I think that listening is the best way to learn/teach articles. I mean, listening to native speakers in movies or shows or even speeches. One activity that is very popular (and successful) is with a piece of video – a very short piece, perhaps a commercial or two.

Before class, first make/get a transcript of the video; then remove all the articles and replace them with spaces or lines or whatever. Next, put some additional spaces before some of the plural nouns or non-count nouns where no article is needed, and then a few additional spaces or lines at random throughout the text. These latter ones are the “decoys” and that’s where most of the fun is.

In class, put the students in groups and invite them to insert A, AN, or THE in the appropriate places or leave the blanks blank. Of course, you have to explain that some of the blanks are just there as decoys.
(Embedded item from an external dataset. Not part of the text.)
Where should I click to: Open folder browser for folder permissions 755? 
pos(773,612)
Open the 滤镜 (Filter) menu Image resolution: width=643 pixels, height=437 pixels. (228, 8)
If the students are in groups of three, they can assign roles: one is the writer (of the group’s decisions about answers), one is the speaker (when it is time to share answers with the rest of the class), and one is the “explainer” (who will explain the rationale behind the group’s choices).

When all the groups have finished this activity, play the video and invite the students to check the choices they made for the blanks in the text against what they hear on the video. Then they can consult again. Finally, as a plenary activity, the class can go over the text and get the right answers.

You can also switch the order and play the video first and then have the students try to decide where the articles should go in the transcript.

Also, sometimes it is good to give the same text a week or so later, as a surprise follow-up, just to see if the knowledge “stuck”.